RACINE, Wis. – I’m no baseball analyst, but I did stay at a Holiday Inn Express last night.

And when I picked the complimentary USA Today off the floor in front of my door this morning, I turned to the sports page and saw a story about Mark Teixeira, CC Sabathia and A.J. Burnett, and their respective contributions to the New York Yankees this season.

“It’s incredible how important these guys have been,” Johnny Damon told the paper. “I feel like they’ve been worth about seven or eight games a piece.”

AMAZING HOW IMPORTANT THEY’VE BEEN?!?!?

You spent $423.5 million last offseason to bring them in. I’d say for that amount they’d damn well better be important or the Steinbrenners would have every right to be as stuffy and huffy as they have been the last seven or eight years while the Yankees have languished below mediocre by their high-priced standards.

My brother tells me Mike and Mike in the Morning were talking a couple days ago about parity in baseball. How great is it, they apparently said, that there has only been one repeat World Series winner in the last 10 years (Boston) and nobody has won it back to back. Others have been writing about this fallacy as well. It’s been quite the popular topic on ESPN and elsewhere.

A whole bunch of teams have made the playoffs in the last few years as well and there are more than 20 teams with legitimate playoff hopes still alive this year.

Parity, they said. What a great thing.

Parity my ass.

Parity doesn’t mean there are 20 teams with legit playoff chances at the trade deadline in July. Not having a repeat World Series winner in 10 years doesn’t signify parity. Not in my eyes.

If the season were to end today, the American League playoff teams would be Boston, New York, Los Angeles Angels and Chicago. You’ll note that of those four teams come, three come from the largest media markets in the country and the fourth, Boston, consistently has the second-highest payroll in baseball.

And, taking into account this year and the last five completed seasons, Boston, New York and Los Angeles would have claimed playoff spots in five of six years. That means there’s one spot – generally the American League Central division – up for grabs each year, as you can largely count on two divisions and the wild card participants.

During that same time span five American League teams (Baltimore, Toronto, Kansas City, Seattle, and Texas) have failed to make the playoffs even once while three others (Tampa Bay, Cleveland and Oakland) have each made one appearance in the fall. Some of this is due to poor organizational management, no doubt. But some of it is the continued economic disparities inherent to Major League Baseball.

The playoff spots in the National League have been slightly more spread out. Still, Los Angeles Dodgers have made four playoff appearances and the Philadelphia Phillies three (again, if the season were to end today). St.
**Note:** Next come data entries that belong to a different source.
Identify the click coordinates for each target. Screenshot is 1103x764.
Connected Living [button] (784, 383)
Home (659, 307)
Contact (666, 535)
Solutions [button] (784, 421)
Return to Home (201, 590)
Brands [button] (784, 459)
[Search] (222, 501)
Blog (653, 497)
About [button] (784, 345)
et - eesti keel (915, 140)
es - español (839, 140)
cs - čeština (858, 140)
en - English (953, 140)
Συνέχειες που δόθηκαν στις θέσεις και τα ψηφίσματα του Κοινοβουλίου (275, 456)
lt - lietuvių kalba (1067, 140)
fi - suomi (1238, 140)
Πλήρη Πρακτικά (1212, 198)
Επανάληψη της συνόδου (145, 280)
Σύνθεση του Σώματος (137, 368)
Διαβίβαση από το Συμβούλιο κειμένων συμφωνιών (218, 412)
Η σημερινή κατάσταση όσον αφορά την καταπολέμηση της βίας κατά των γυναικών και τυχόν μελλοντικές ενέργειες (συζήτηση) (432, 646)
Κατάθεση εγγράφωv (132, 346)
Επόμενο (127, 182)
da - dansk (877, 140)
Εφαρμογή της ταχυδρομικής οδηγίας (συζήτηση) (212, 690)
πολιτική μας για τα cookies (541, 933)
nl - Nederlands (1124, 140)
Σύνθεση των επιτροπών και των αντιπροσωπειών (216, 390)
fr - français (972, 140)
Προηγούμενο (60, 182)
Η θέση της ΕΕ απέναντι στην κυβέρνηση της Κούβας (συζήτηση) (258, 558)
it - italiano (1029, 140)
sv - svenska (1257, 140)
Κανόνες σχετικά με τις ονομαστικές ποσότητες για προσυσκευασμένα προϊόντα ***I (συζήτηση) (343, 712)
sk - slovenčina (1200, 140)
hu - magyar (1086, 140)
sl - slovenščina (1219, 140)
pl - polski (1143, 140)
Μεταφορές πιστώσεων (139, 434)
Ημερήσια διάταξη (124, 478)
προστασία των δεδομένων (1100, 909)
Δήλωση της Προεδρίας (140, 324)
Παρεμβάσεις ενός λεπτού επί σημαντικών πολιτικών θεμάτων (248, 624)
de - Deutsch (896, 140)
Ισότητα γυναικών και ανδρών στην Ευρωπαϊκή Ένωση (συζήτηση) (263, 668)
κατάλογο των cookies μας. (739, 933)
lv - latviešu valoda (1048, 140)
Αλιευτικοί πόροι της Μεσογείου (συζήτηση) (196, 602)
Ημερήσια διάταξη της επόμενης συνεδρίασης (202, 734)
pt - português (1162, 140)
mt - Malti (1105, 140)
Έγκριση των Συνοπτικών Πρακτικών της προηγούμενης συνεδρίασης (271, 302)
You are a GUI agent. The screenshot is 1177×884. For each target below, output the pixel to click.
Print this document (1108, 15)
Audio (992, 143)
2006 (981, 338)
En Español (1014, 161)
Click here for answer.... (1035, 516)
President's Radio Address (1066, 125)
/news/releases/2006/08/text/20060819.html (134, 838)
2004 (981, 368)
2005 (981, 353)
Louis (which I have credited with 1/2 a playoff appearance because they are tied with Chicago for the Central right now) has made it 3.5 times and the Cubs 2.5. Four other teams have two playoff appearances (Colorado, Atlanta, Houston and San Diego).

But even with the different spread of teams, the leaders in appearances are in large media markets and there are still five with no appearances (Florida, Washington, Pittsburgh, Cincinnati, and San Francisco).

The one weird outlier in all of this research is the New York Mets, who despite playing in the Big Apple, have still managed just one postseason appearance in the last six seasons. That’s in part due, I would guess, to organizational incompetence, partially due to two collapses the last two seasons, partially due to competing with the tail end of the Atlanta Braves’ stretch of divisional dominance, and partially due to sharing the division with Philadelphia.

Mets aside, however, the research indicates clearly that large media market teams continue to have a dramatic advantage when it comes to making the postseason.

They also have an edge in winning the Fall Classic. While 20 teams have made at least one appearance in the last six seasons (again, factoring in this year if the season were to end today), the last five World Series winners were Philadelphia, Boston, St. Louis, Chicago and Boston – respectively the fourth, seventh, 20th, third and seventh largest media markets in the country. St. Louis is an outlier, but the other four are large markets and consistent leaders in MLB payrolls.

And while St. Louis isn’t a top 10 market size-wise, they have in the past fielded $100 million-plus payrolls as well. They’re down to the upper $70 millions this year.

So don’t give me parity. Parity would be when the Red Sox, the Yankees, and the Angels didn’t have a virtual stranglehold on three of the four American League playoff spots year after year.

Parity would be when more teams besides the Yankees could compete for the trio of free agents they paid $423.5 million to sign.

Parity would be achieved not when 20 teams have a “legitimate” shot to make the playoffs at the All Star Break, but when something approaching 20 teams had a legitimate shot to compete in the playoffs once they get there.

This might be parity for ESPN, which goes googly over everything Boston-New York in the postseason. But for fans of the other 28 Major League Baseball teams this is not parity.

Now I don’t necessarily blame Boston, New York, the Angels or the Dodgers for this. They’re just playing under the rules and the system that are currently in place. The fault belongs to Major League Baseball and the Players Association and the lip service both entities play to creating a level playing field for every team. It might look different. But at the end of the day it’s really just more of the same.